Problem statement - Gather every line of the material below that contains the string "Switch", matching case exactly, and copy each such line in full.

Data for this task -
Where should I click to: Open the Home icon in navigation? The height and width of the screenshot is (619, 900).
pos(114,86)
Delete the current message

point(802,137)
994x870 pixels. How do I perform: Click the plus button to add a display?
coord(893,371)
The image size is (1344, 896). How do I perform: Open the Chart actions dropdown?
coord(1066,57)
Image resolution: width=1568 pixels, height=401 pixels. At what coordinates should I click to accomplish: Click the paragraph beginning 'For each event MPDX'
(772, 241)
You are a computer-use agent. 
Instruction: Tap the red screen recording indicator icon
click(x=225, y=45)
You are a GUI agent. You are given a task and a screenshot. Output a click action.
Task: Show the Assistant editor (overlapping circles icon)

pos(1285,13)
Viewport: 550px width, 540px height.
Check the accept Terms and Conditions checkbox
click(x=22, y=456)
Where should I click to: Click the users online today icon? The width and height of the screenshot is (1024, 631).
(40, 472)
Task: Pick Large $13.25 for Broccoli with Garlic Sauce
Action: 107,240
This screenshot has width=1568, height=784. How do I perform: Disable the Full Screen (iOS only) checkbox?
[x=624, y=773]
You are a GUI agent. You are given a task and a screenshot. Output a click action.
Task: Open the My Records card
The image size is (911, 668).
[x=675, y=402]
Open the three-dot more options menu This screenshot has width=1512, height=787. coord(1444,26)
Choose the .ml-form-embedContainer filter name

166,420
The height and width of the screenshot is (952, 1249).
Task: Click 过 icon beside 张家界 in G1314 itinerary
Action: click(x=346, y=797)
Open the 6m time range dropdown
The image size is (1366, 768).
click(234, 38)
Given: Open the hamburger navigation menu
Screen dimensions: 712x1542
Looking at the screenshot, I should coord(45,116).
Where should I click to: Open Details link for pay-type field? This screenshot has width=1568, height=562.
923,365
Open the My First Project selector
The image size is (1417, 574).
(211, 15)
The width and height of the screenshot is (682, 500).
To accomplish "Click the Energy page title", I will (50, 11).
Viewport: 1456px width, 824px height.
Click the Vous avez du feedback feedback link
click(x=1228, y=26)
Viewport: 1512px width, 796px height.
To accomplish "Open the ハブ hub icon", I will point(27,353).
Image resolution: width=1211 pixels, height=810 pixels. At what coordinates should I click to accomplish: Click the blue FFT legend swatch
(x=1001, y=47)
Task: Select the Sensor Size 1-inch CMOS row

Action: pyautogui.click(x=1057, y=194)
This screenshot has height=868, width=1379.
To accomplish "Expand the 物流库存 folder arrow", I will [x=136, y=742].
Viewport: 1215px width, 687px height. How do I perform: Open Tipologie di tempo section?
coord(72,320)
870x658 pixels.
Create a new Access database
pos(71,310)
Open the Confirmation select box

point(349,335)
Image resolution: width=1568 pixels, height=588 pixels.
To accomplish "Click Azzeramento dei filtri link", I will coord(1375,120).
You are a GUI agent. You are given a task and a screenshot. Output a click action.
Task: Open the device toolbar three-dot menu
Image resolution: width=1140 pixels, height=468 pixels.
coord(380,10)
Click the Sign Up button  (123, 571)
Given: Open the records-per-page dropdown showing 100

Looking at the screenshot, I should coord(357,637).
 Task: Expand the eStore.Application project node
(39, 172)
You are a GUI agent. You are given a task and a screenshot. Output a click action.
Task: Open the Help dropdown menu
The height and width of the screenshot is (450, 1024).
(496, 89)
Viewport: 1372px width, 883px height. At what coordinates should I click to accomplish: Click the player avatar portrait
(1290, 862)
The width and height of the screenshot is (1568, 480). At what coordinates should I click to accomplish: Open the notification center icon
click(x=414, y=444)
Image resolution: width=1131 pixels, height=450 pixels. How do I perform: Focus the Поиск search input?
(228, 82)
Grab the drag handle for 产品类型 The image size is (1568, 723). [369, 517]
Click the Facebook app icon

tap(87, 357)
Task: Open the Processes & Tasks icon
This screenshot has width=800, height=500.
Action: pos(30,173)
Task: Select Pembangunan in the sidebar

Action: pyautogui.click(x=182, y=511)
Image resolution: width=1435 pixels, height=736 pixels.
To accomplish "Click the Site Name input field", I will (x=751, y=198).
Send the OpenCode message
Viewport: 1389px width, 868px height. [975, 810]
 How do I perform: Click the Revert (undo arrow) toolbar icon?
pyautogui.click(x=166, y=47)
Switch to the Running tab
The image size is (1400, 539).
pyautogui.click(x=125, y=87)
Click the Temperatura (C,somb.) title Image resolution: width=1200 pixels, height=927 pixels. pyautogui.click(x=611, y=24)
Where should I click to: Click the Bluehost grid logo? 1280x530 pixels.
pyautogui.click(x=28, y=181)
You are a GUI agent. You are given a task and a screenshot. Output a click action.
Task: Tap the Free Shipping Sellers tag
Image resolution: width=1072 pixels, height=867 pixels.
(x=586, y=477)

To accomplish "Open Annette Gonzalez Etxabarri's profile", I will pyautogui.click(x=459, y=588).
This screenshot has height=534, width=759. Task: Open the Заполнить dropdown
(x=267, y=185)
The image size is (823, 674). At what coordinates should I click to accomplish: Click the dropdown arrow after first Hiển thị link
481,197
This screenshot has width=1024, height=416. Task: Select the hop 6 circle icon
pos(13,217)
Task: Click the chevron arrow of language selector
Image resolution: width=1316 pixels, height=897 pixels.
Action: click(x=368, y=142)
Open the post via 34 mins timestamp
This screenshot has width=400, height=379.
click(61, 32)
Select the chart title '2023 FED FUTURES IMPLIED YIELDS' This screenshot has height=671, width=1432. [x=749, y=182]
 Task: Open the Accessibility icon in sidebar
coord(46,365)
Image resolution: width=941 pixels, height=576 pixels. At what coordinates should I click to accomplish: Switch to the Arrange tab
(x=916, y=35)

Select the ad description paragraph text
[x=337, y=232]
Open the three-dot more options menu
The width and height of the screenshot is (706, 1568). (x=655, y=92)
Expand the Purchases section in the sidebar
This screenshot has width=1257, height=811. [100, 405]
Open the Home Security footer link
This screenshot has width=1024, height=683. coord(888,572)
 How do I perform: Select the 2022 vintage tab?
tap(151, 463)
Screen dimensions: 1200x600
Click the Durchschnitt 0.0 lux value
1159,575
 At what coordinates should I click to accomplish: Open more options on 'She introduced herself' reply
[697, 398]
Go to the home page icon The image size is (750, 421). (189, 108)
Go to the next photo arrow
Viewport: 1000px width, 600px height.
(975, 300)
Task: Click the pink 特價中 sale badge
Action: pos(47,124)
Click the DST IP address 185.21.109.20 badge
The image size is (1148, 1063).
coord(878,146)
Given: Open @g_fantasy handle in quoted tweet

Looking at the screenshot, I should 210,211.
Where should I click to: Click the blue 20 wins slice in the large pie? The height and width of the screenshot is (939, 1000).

Written solution -
Switch to the Running tab
Image resolution: width=941 pixels, height=576 pixels. At what coordinates should I click to accomplish: Switch to the Arrange tab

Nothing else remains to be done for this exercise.